In a standard raised floor cable setup. Horizontal and vertical bars are placed on the actual floor which creates a raised grid like structure. Inside this grid, flat panels are fixed and under this raised surface, all tupe of cabling is laid out. In some cases the chilled air is also pumped through this false flooring.

Raised floors is a good in terms of aesthetics as long as the complete cabling goes beneath the false raised floor and reaches the servers through the bottom cable sockets of Racks. So, it is mostly invisible from outside making the place look cleaner and neat. The other benefits of Raised Floor cabling are heat management and easy access to the hidden cables.

Cables in a raised floor setup should be run through the raceways ( cabling channels ). This helps protect them from interferences caused by power cables, security devices and fire suppression systems which are also generally laid down in the same raised floor area. Raceways also help in the distribution of cool air.

Almost all type of cabling such as structured network cabling, electrical cables, KVM wires and if required telephone wires, all go through this grid and pass through the bottom of each rack location power receptacles. Then these wires are passed into and connected through the Rack patch panels. The child air is pumped to the room through the placement of solid and perforated floor tiles.

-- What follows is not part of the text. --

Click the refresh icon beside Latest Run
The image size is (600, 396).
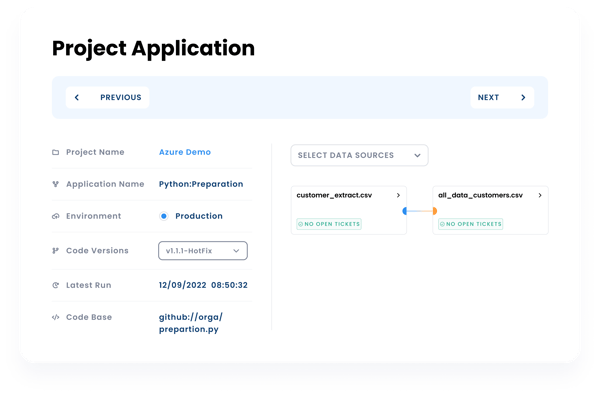point(55,285)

And as discussed earlier using a raised floor setup one can make most of the patch cords and pathways invisible by keeping them away from the sight. This not only enhances the aesthetic value of the room but also makes the devices less prone to damage or getting manhandled.

But, one problem which we face most often with false flooring deployments is that, if your datacenter is scaling up rapidly and you have not planned the growth properly while deploying the datacenter, then there is a chance of the false flooring not taking the load of the equipments. But with a bit of planning such kind of issues can be tackled easily.